Insomma un altro blog... Ecco!
Credo ne nascano migliaia al secondo... Ed io sono qui... Anzi io e il mio ego che si circonda di paraculamenti... A cercare una giustificazione cosmica sul perché debba necessariamente riversare nel "sesto potere" tutte le cazzate che mi attraversano il cervello.
Già perché?
In un'ipotetica (e neanche tanto! :) discussione tra me e il mio ego invecchiato e scassapalle, mi verrebbe di chiedermi: perché non ti basta il banalissimo diario?

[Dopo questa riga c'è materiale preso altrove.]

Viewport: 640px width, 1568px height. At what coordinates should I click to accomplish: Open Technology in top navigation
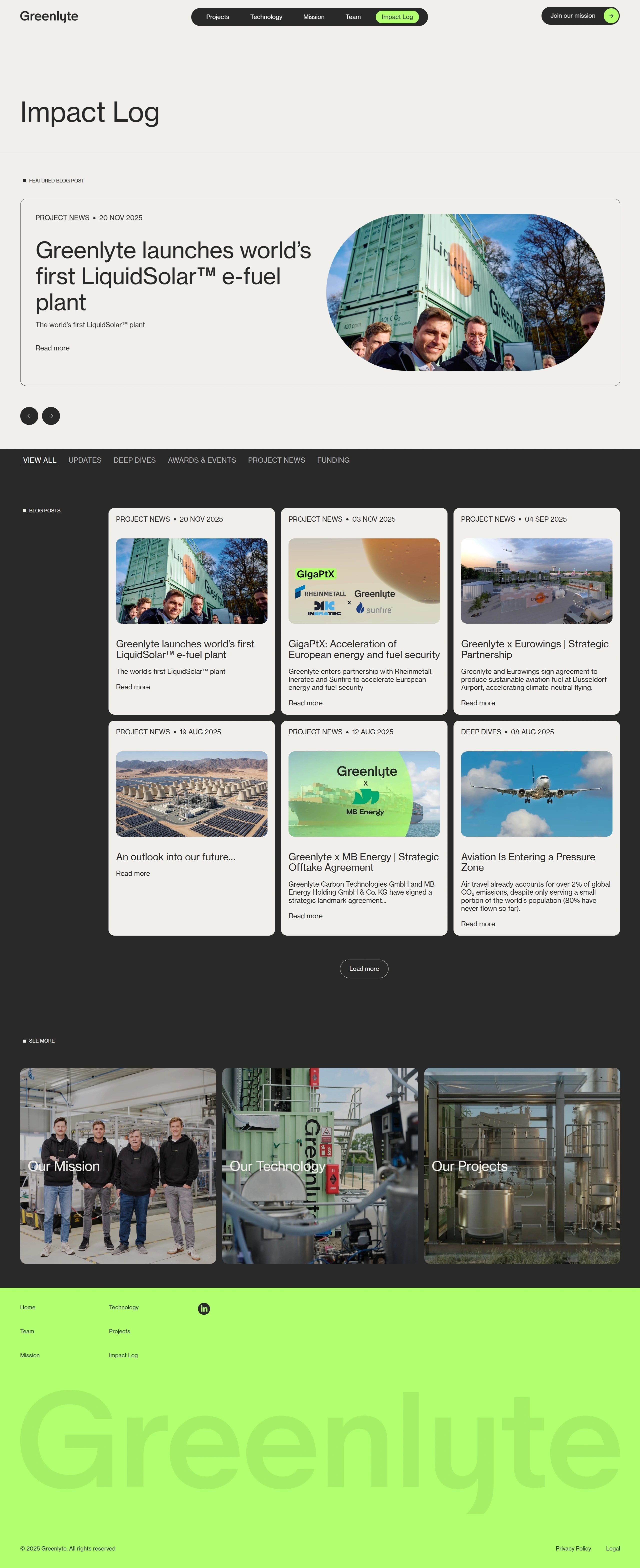[266, 17]
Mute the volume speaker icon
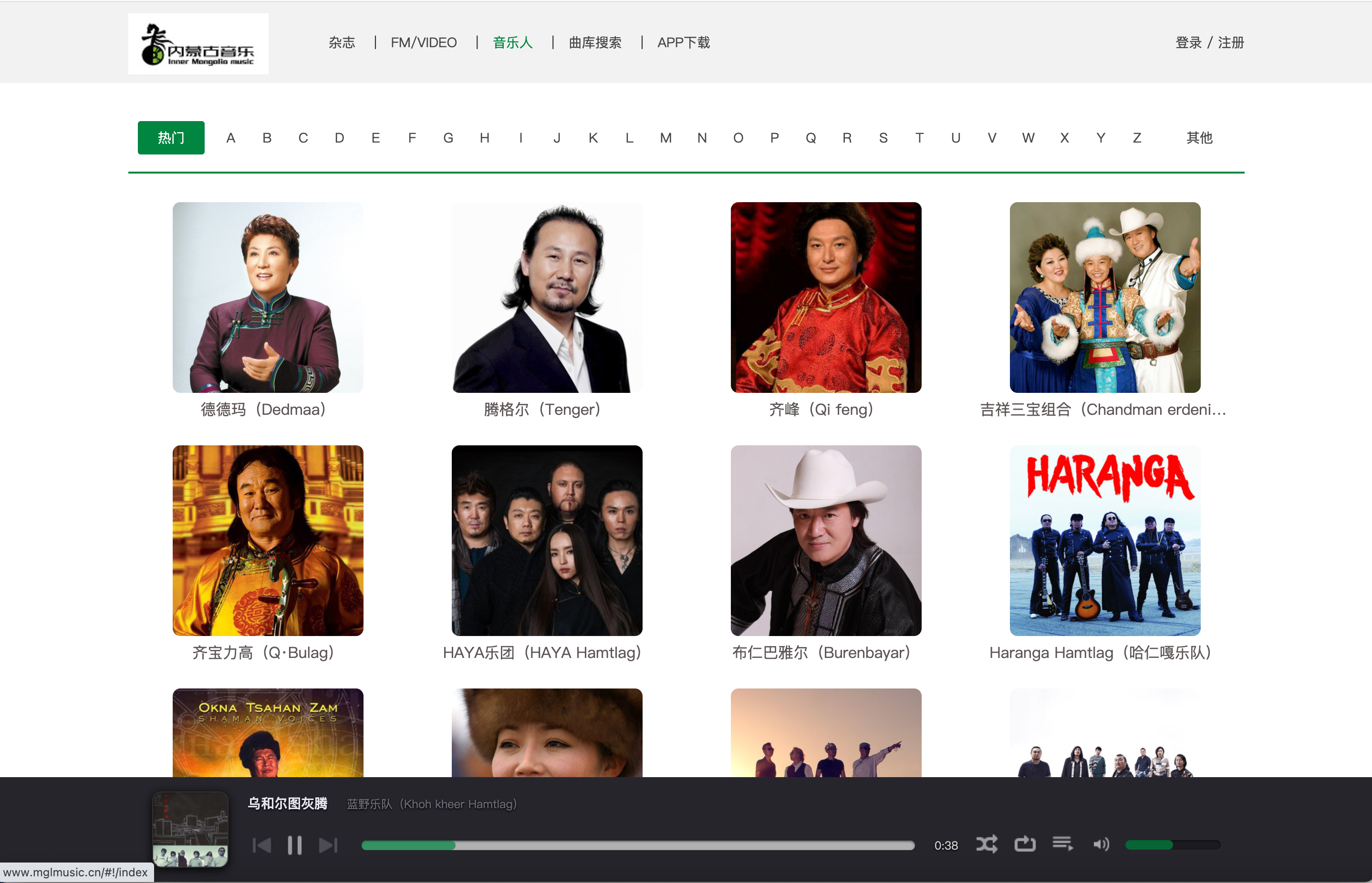 [x=1100, y=844]
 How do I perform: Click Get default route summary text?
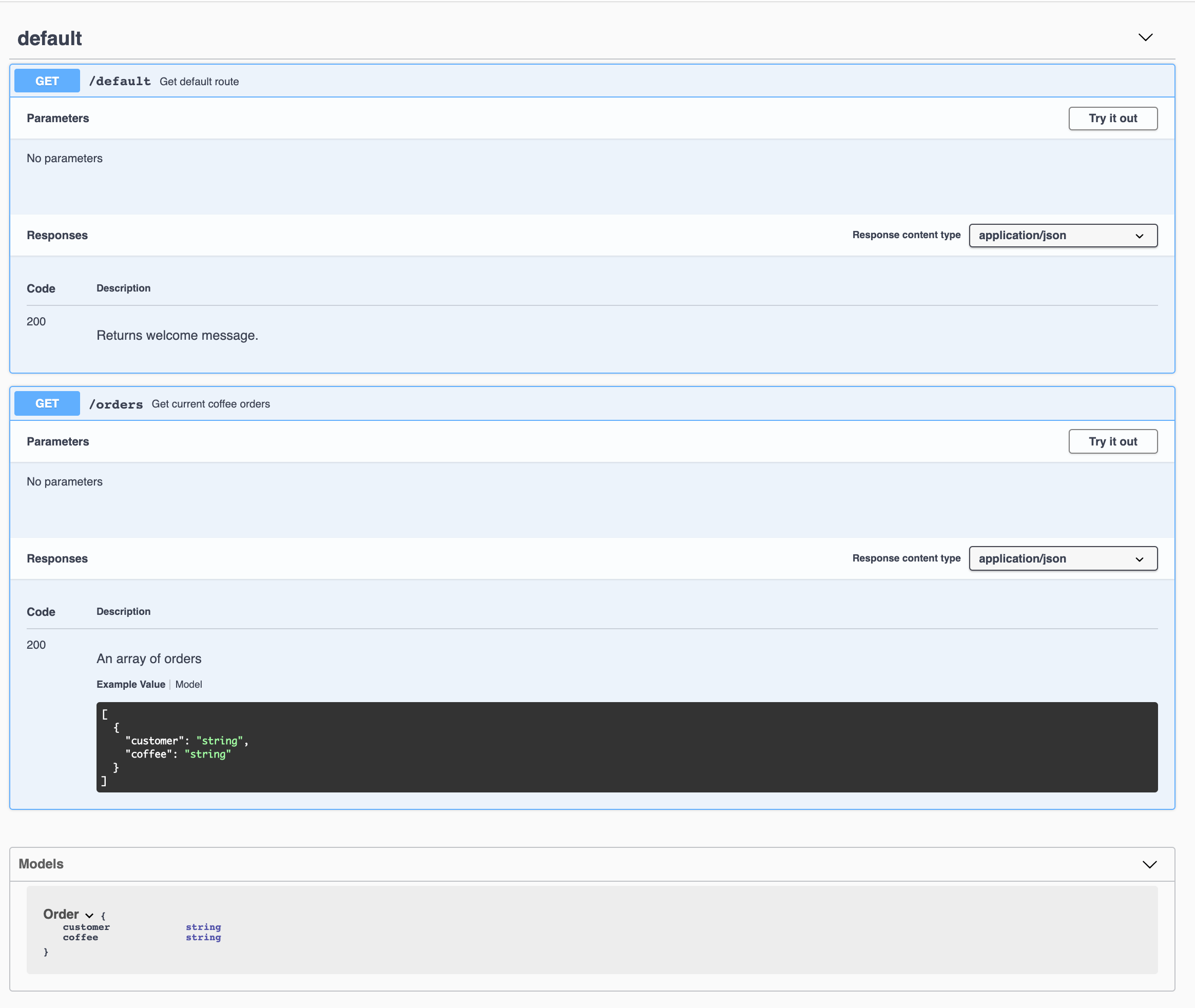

Ecco mi verrebbe di rispondere, intanto cosi' nell'illusione che qualcuno mi ascolti risparmio i soldi dell'analista...
Pero' non e' neanche cosi' semplice... Un quaderno... degli appunti... beh me li scrivo e me li leggo io... E nell'era dell'interconnessione abbiamo un disperato bisogno di condividere, di ricevere feedback... Ed io, nel mio piccolo, credo di considerare necessario in questo momento che un'altro 17-enne relazionale come me, commenti le mie stronzate in modo solidale, cosi' che mi senta legittimata nel mio stato di 17-enne relazionale e non faccia il minimo sforzo per diventare maggiorenne.
Ecco in fondo non e' a questo che serve internet?
A soddisfare il mio bisogno narcisista di sfogare anni di cinismo represso, a dare significato ai pensieri fumosi che si affannano prima di perdere sonno, alle "grandi idee" che fluiscono nella vasca ogni sera quando torno dal lavoro (e che si rivelano puntualmente incredibili banalità mentre mi asciugo i capelli), ad annunciare le epifanie che mi colpiscono ogni mattina alla fermata del bus.